There have been several load inquiries, but many are put off by potential delays for full service capability.
Brazos Electric is concerned about potential future voltage violations due to load growth.
Goal is to perform a full voltage conversion from Hasse to Poage (soon to be replaced by Crusader station).
The project description is submitted and available on the ERCOT MIS site, though not with meeting materials.
No additional comments or questions from the room attendees.
▶️12 - ERCOT Independent Review Scope: Hamilton County Conversion Project
The project is a tier two project estimated to cost $90 million, requiring CCN with an estimated in-service date of fall 2030.
It is recommended as a GTC exit strategy for the Hamilton GTC.
Project involves converting multiple 69-kV to 138-kV pathways in between Hasse and Poage and involves various substations and transmission lines.
They will rebuild certain segments as double circuits with specified MVA ratings.
Study assumptions include focusing on the North Central weather zone, and using the 2024 RTP 2030 summer peak case.
Economic study will also be conducted using the 2024 RTP economic study base case for 2029.
Needed analysis will include both reliability and economic analysis, project evaluation will test alternatives, and planned maintenance and congestion analysis will be conducted.
Final project recommendation expected in Q2 of this year.

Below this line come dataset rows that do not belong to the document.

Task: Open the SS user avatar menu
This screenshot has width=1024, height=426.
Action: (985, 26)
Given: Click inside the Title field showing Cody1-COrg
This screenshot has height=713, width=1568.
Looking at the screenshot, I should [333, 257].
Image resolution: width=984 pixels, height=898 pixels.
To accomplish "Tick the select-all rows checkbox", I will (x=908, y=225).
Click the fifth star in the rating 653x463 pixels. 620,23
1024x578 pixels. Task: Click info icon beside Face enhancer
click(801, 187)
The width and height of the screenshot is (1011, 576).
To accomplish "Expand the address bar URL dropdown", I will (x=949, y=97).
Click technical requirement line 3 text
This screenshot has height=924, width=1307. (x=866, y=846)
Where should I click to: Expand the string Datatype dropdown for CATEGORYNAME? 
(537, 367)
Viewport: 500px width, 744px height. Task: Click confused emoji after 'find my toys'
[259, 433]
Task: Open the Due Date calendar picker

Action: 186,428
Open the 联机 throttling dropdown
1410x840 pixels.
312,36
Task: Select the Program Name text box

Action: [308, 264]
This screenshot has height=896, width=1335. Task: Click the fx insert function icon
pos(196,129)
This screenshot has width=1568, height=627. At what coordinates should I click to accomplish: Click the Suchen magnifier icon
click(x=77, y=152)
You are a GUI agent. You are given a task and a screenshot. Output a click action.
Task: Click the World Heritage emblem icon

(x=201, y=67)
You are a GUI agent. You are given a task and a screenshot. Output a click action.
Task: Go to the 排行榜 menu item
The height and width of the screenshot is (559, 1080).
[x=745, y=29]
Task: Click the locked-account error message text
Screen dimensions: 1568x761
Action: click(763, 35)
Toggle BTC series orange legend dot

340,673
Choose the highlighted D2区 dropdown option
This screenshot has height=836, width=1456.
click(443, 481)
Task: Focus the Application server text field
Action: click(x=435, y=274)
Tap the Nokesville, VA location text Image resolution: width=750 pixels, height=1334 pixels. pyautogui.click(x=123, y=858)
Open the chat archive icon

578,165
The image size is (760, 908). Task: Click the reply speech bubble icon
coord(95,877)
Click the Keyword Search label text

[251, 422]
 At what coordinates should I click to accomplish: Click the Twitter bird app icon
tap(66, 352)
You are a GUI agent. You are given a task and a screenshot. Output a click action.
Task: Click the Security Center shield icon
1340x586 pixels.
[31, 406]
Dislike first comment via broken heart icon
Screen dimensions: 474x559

Question about additional generation for Brazos interconnecting with the project area will be updated in the April GIS report.
GTC exit strategy option is studied as a project alternative.
▶️13 - Update on Financial Assumptions for ERCOT Economic Planning Criteria
ERCOT performs two required tests for economic projects, namely the congestion cost savings test and the production cost savings test, as per PUCT substantive rules.
A transmission project is considered economically viable if it passes either of these tests.
The congestion cost savings test evaluates if consumer energy cost savings exceed the average of the first three years' annual revenue requirement.
The production cost savings test assesses if annual production cost savings exceed the first year annual revenue requirement.
Nodal protocol sections 3.11.2(5) and 3.11.2(6) necessitate annual reviews of financial assumptions used to determine revenue requirements.
Revenue requirement calculations for TSPs cover the return on rate base (cost of equity and debt and debt to equity ratio), depreciation, O&M costs, and taxes.
The current financial assumptions methodology in use is consistent with that used in 2024.
The methodology employs a generic transmission project with assumed capital cost for each TSP to calculate revenue requirements.
Results show a side-by-side comparison of first year and average first three years' revenue requirements for each TSP.
Weighted first year annual revenue requirement is at 13%, and the average for the first three years is 12.7% for this year.
Questions were addressed regarding the economic criteria tests and the generic baseline project used for calculations.